I’ve read it several times in various configurations on this and many other message boards.

Is this some sort of LDS euphemism for “I think we should both examine our thoughts on this issue and resolve it by consulting Heavenly Father”?

To me, it reads as – I am more righteous than you, and therefore more attuned to God’s plan. So why don’t you agree with me? Go ask God. He’s on my side. If you don’t come to the same conclusions as I did, then you’re not on God’s side, and therefore must be wrong.

Am I wrong in my assumptions?

15 thoughts on “You are wrong. Go pray about it.

  1. “does this not come off as extremely arrogant and condescending?”

    Usually, although I have had a dear friend say essentially, ”You are wrong.

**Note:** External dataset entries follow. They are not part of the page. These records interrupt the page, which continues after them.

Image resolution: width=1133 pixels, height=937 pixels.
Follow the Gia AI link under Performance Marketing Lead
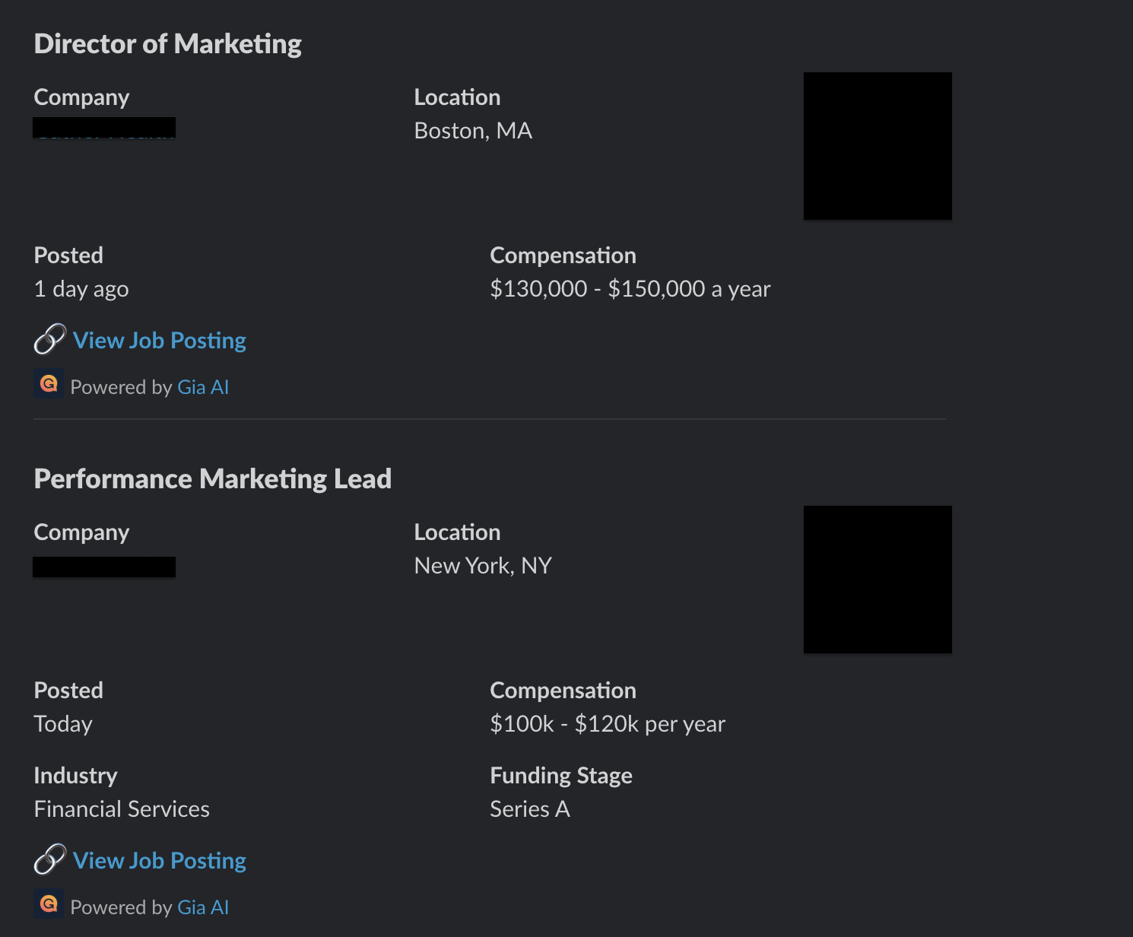coord(203,907)
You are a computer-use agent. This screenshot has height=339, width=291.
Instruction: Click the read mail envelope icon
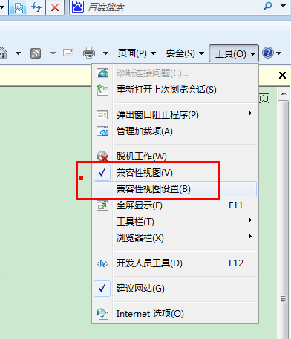[68, 53]
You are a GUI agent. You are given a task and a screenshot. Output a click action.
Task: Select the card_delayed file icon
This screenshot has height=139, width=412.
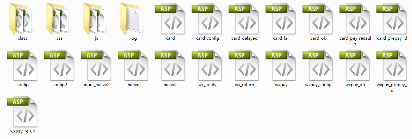[x=244, y=19]
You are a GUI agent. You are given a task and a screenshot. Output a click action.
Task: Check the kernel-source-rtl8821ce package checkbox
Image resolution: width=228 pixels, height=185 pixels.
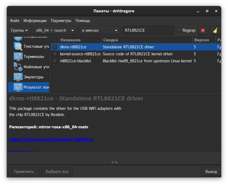(55, 54)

Go pray about it” to me–and he was right, so he didn’t come off as arrogant, but rather as someone who was “moved upon by the Spirit” to say something that made him very uncomfortable.

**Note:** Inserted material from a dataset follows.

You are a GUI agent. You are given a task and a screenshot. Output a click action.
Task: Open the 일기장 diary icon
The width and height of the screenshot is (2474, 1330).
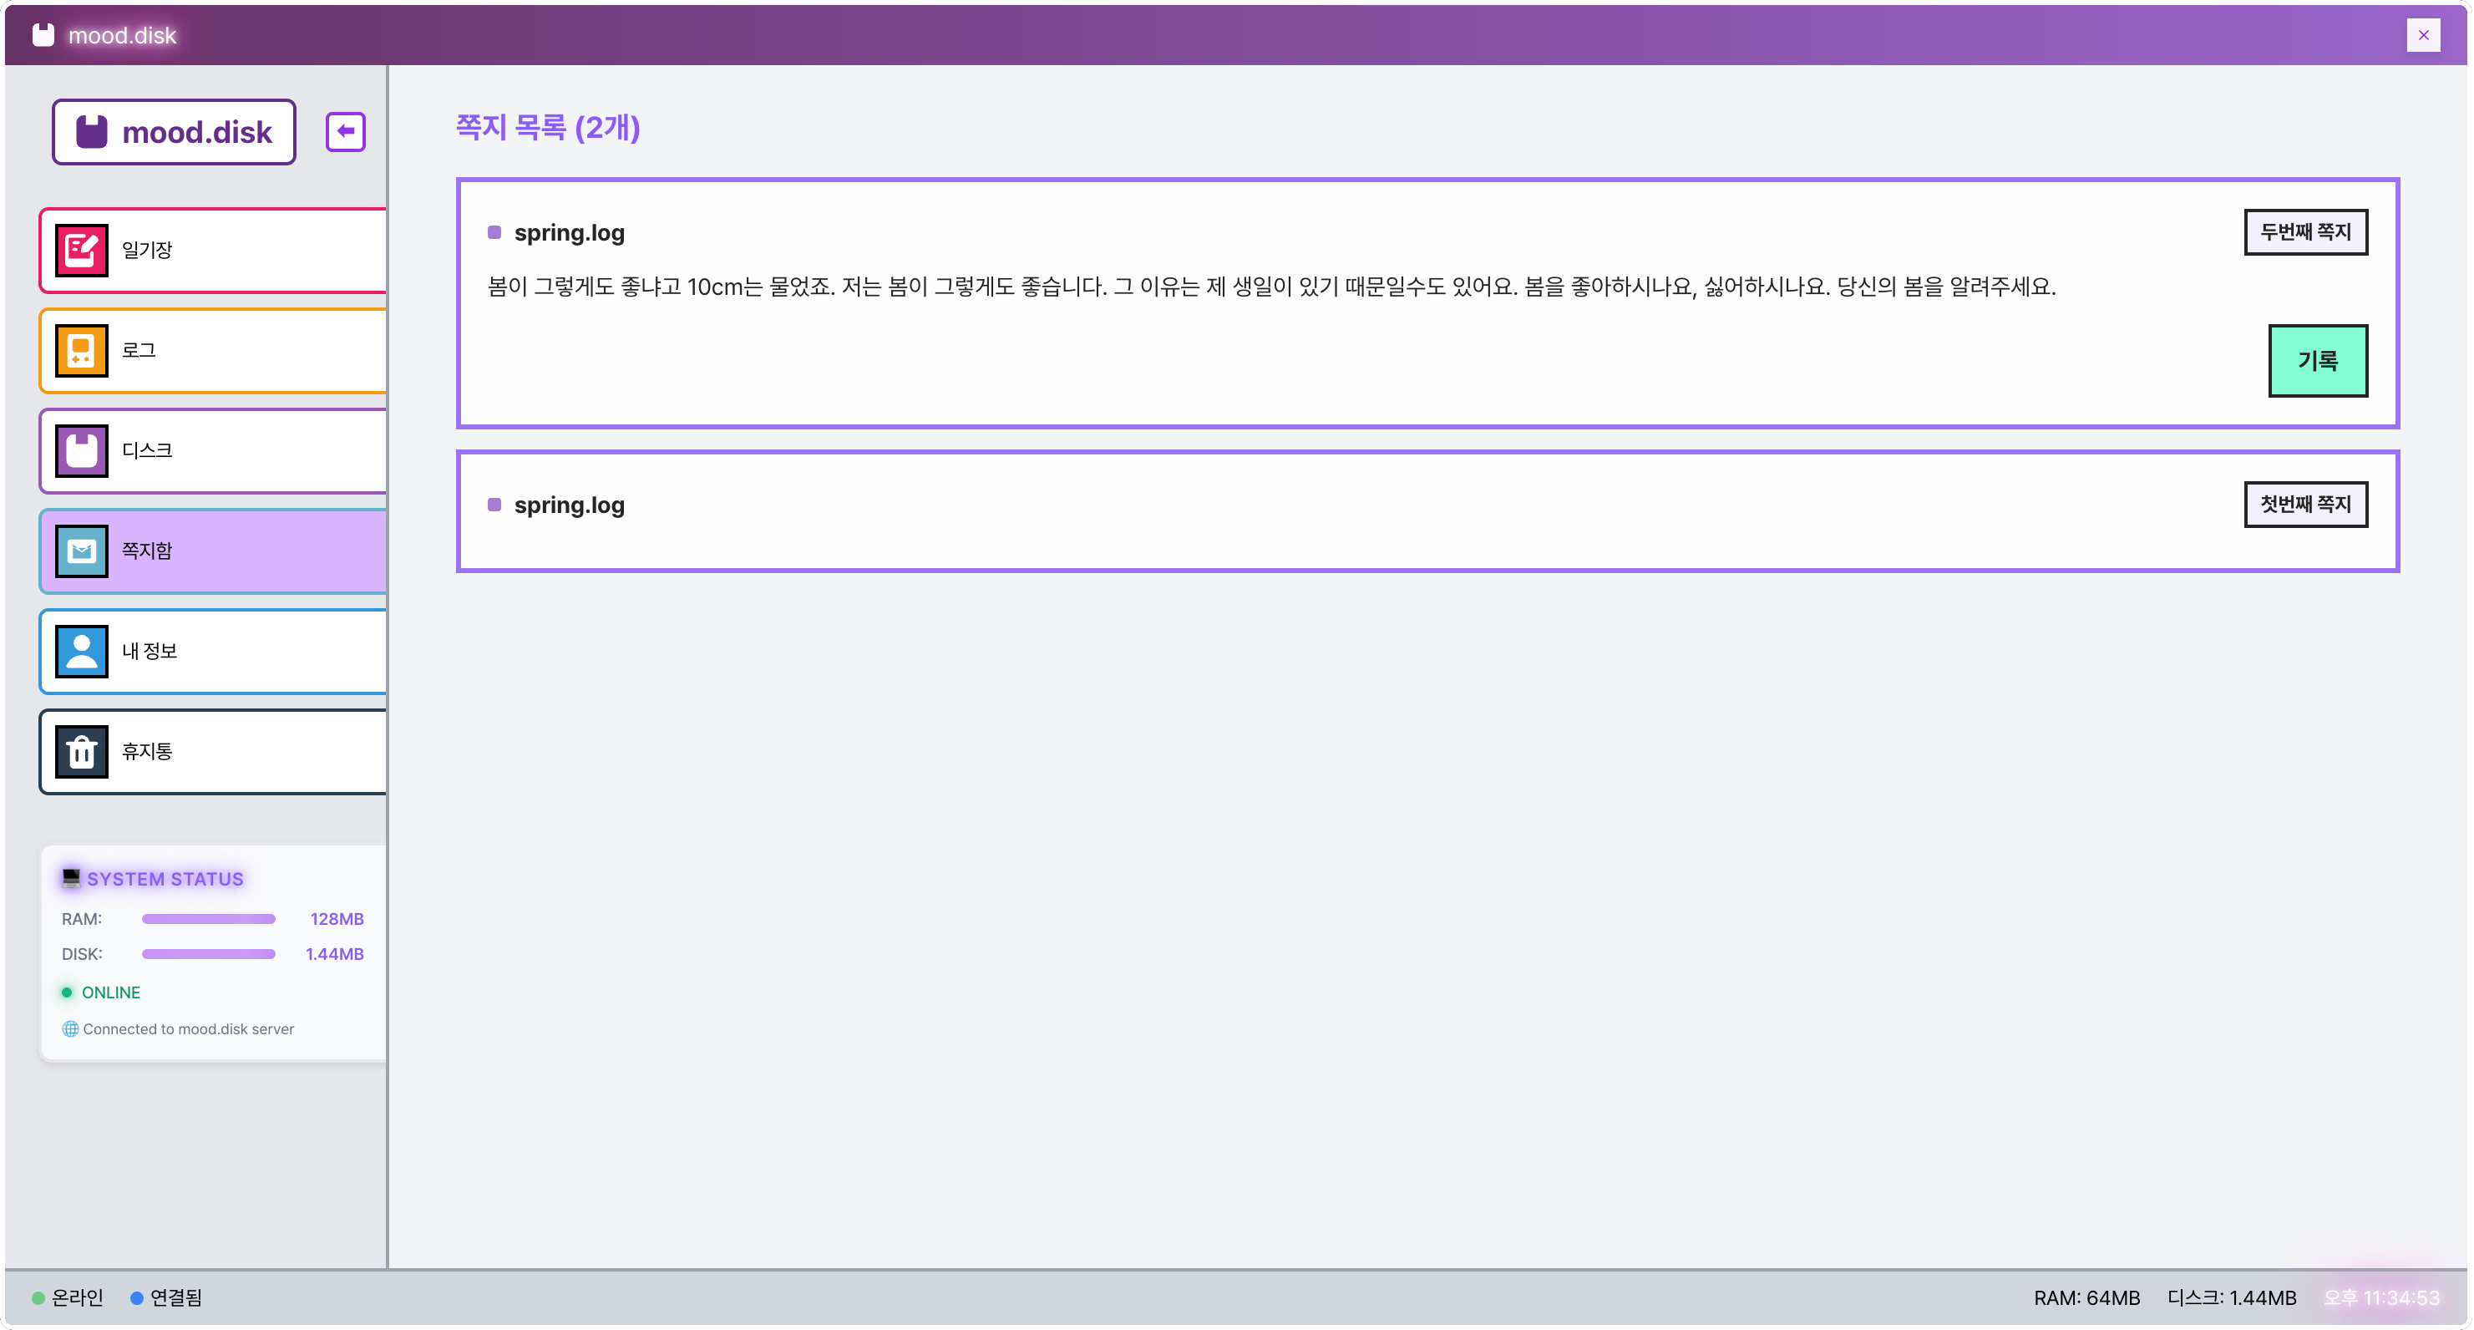82,250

  2. Generally speaking when someone says “you are wrong,” they are arrogant. The Spirit of God will not direct someone to say that. It’s not his way.

    Instead, if you feel prompted by the Spirit to tell someone to go “pray about it,” you might get something like this:

    “I think God can give you the right answer. Go pray about it.”

    This way, you don’t explicitly tell someone they are wrong, because, heck, YOU could be wrong! Moreover, it makes the other person think that they were right, and will be more willing to be corrected by the Lord than by another man.

  3. I don’t think you are wrong Rick.

    Of course, anyone who doesn’t like cheesecake is wrong, though I don’t know if they should pray about it. :)

  4. “Is this some sort of LDS euphemism for “I think we should both examine our thoughts on this issue and resolve it by consulting Heavenly Father”?”

    We LDS are very self-righteous, especially about our opinions, this is what it’s about. I count myself among them. But anyone who says they aren’t, well they are just wrong and should go pray about it. :)

  5. Dang Rick,

    Did you get another visit from your home teachers again!!! JK.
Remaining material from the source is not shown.